■ Aim of the exercise
Once the line containing "Task: Click the" is found, please copy it and all lines after it through the end of the records, exactly, leaving out pictures.

■ Input

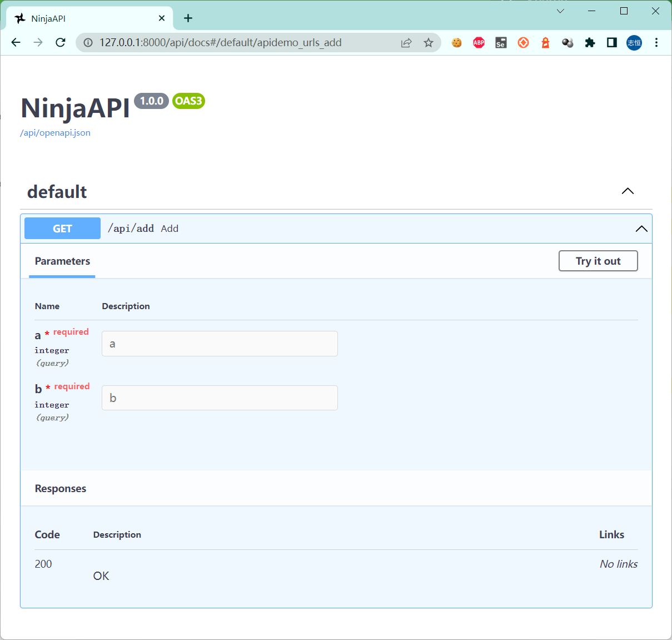
Task: Open the /api/openapi.json link
Action: tap(55, 132)
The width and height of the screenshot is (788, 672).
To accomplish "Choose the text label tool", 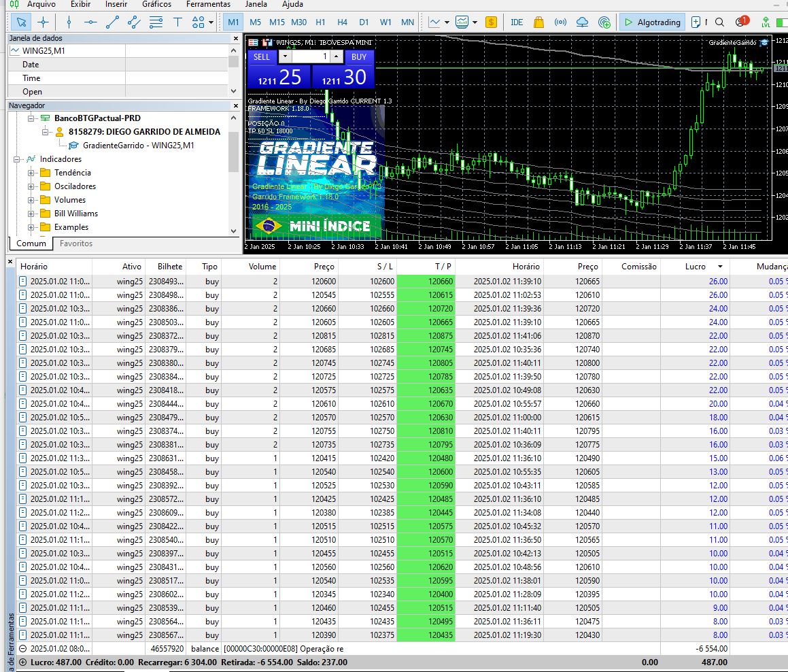I will (x=177, y=22).
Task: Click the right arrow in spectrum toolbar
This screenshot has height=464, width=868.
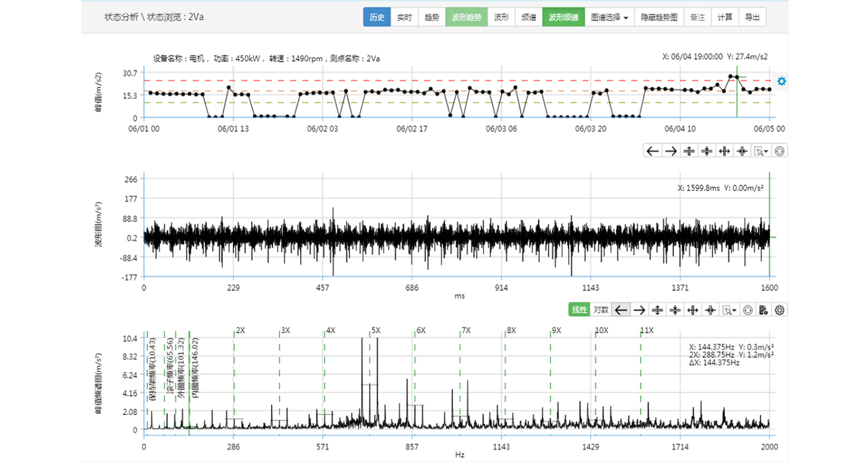Action: click(x=639, y=310)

■ Solution to the exercise
Task: Click the right arrow in spectrum toolbar
This screenshot has height=464, width=868.
Action: click(x=639, y=310)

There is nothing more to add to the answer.